Cancer clinical trials enable the development of novel agents for the potential benefit of cancer patients. Enrolment in a trial offers patients the chance of superior efficacy coupled to the risk of unanticipated toxicity. For trial results to be generalisable, the data need to be collected in patients’ representative of the general cancer population. Socioeconomic deprivation is associated with poor cancer outcomes. In the developed world, the gap between the most and least deprived is widening. This mini-review explores the evidence regarding socioeconomics and access to cancer trials, highlighting the underrepresentation of deprived patients, and exploring reasons for this disparity.
Although worldwide life expectancy is improving, the gap in life expectancy between the most and least affluent is widening in the developed world (Thomas et al, 2010; Krieger et al, 2012). This separation may largely be driven by the health impact of high-risk lifestyle activities such as smoking, poor diet and inactivity, which vary in prevalence by socioeconomic status (SES). However, differential access to care, especially in countries where universal health care is not the norm, may also be a dominant factor in SES-related life expectancy disparities (Disparities in cancer care, 2006). Cancer care is similarly subject to the same SES-related health disparity factors (2006). The burden of cancer care on lower SES populations is increased, they are less likely to attend cancer screening programmes, and suffer from poorer outcomes (2006; Renshaw et al, 2010; Herndon et al, 2013). As interventional clinical research is integral to much of modern cancer care, in this review we explore ways in which access to cancer clinical trials (CCTs) may be influenced by common health and sociodemographic inequalities.
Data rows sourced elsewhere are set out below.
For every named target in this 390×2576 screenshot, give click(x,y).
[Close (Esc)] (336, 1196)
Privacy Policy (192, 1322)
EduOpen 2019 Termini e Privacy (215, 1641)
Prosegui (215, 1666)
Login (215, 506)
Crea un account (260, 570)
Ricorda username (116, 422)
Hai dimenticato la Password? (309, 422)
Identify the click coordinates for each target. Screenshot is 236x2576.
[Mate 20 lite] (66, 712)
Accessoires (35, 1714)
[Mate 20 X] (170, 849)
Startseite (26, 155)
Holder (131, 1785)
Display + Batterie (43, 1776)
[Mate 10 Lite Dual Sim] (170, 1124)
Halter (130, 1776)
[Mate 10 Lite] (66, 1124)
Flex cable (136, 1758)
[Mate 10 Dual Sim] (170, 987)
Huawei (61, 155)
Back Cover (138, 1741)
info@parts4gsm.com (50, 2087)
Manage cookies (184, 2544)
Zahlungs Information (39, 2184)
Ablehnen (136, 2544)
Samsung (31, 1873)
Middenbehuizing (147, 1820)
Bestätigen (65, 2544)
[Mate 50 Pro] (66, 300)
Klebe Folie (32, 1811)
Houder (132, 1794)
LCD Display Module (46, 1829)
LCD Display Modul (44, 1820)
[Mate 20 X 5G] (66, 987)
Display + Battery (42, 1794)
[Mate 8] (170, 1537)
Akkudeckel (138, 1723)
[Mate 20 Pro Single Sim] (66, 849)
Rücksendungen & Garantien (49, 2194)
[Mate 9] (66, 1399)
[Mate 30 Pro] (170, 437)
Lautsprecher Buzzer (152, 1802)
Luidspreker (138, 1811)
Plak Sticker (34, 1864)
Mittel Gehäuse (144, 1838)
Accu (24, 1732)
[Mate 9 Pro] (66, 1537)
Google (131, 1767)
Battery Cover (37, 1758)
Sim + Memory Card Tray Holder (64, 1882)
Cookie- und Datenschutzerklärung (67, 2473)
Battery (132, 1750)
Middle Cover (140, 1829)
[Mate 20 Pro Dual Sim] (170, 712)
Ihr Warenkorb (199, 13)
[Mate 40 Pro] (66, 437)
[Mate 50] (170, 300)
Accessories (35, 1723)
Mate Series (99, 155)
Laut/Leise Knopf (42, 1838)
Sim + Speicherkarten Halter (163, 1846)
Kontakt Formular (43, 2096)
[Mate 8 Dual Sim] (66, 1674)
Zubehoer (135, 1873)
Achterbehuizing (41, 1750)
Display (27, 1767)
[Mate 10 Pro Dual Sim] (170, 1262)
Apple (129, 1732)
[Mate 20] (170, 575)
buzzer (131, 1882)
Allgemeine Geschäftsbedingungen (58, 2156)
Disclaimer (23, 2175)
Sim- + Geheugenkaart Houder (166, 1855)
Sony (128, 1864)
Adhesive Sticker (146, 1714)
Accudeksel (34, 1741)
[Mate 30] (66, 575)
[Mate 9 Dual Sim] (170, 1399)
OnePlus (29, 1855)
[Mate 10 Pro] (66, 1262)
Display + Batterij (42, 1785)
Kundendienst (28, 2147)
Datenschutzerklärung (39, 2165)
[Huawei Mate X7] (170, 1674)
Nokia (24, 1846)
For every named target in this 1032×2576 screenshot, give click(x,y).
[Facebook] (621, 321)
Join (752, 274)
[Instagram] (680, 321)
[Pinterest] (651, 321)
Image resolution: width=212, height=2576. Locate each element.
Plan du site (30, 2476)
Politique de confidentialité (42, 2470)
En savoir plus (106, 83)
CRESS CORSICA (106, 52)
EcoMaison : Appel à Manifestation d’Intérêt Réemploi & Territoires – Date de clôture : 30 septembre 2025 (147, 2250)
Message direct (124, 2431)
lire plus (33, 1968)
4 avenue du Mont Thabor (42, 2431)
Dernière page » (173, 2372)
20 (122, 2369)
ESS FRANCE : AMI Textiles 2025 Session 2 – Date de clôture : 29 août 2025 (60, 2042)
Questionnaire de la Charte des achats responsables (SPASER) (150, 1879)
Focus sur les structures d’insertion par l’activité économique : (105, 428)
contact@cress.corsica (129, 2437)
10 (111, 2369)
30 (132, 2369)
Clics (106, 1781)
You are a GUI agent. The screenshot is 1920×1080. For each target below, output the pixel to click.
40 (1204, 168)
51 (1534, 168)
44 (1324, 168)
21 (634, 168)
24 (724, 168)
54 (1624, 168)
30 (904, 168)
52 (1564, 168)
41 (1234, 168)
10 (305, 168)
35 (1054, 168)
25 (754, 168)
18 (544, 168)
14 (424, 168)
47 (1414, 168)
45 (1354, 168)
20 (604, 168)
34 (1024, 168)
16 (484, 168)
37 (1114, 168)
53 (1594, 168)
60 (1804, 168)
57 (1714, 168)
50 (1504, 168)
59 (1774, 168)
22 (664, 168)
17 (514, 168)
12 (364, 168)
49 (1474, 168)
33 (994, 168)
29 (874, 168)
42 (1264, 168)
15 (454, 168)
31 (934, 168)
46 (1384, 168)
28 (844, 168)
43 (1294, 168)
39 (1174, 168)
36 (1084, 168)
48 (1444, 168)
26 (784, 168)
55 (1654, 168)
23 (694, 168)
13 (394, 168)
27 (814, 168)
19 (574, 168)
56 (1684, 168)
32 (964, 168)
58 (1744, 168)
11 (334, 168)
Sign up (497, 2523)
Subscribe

While the exposure of patients to effective novel treatments is a benefit of clinical trials, this must be balanced against the fact that in randomised studies patients may experience greater inconveniences (trips, tests, etc.) simply to acquire the standard of care and many studies of agents show either no benefit or worsened outcomes compared with standard of care therapies. Of note, the level of negative clinical research outcomes may be underestimated in practice due to publication bias in favour of CCTs reporting positive outcomes (Tam et al, 2011). However, evidence supports RCTs offering at least equivalence to standard treatment (Gross et al, 2006), and enrolment of patients in CCTs is considered by physicians to be of value and importance (Somkin et al, 2005). If we accept the premise that CCTs are overall of benefit to patients and the advancement of cancer care, then they should, in theory, be offered to all eligible patients for reasons of equity. In addition, for CCTs to deliver conclusions that are applicable in practice they should be drawn from populations for whom the treatment is intended. In an ideal world the mix of patients in clinical trials should reflect the mix of patients receiving treatment for cancer in general.
Evidence of unequal access to clinical trials in relation to SES
In the United States recognition of disparities in clinical trial access has lead to national policy strategies. In 1993, the National Institutes of Health (NIH) passed the ‘Revitalization Act’ stating that women and minorities must be better represented in clinical research. In keeping with this, the Federal Drug Administration (FDA) began mandating gender analysis in clinical trial data and reversed its requirement that women of childbearing age be excluded from early phase trials. Between 1993 and 2002, the budget of the National Cancer Institute (NCI) doubled, with an associated significant rise in NCI CCT accrual to 2.5% (Shavers and Brown, 2002). In the United Kingdom, the creation of the National Cancer Research Network (NCRN) has seen recruitment to cancer research studies rise from 3.7% to 17% of newly diagnosed cancer patients between 2001 and 2011. Despite this progress, minorities, the elderly, adolescents, patients from rural communities, and (in regions without universal health care) the uninsured remain underrepresented (Kwiatkowski et al, 2013).
With regard to SES, Sateren et al (2002) examined the accrual of patients to NCI-sponsored clinical trials over a 1-year period. They found that higher socioeconomic levels were associated with an increased accrual to clinical trials. Associated factors included: income (increase of 0.7 patients per $1000 increase in mean income); poverty (decrease of 0.32 patients per 1% increase in population in poverty); education level (increase of 1.51 patients per 1% increase in population with a college degree); and employment (decrease of 0.7 patients per 1% increase in unemployment). They also noted that patients enrolled onto clinical trials were less likely to be uninsured, and more likely to have Medicare (in 2000 Medicare policy was changed to cover the routine costs of trial participation). Data from Maryland between 1999 and 2002 revealed lower accrual to trials with increasing deprivation scores. Those enrolled were less likely to be uninsured, or covered by Medicaid or private insurance, compared with the general population. Recruitment was found to be associated with social class (Baquet et al, 2008).
Income was also notably associated with trial participation in an internet-based survey of 5499 patients asked about their cancer treatment decisions (Unger et al, 2013). Among the survey respondents, both discussion of a trial and subsequent participation were associated with being younger, wealthier, and more highly educated.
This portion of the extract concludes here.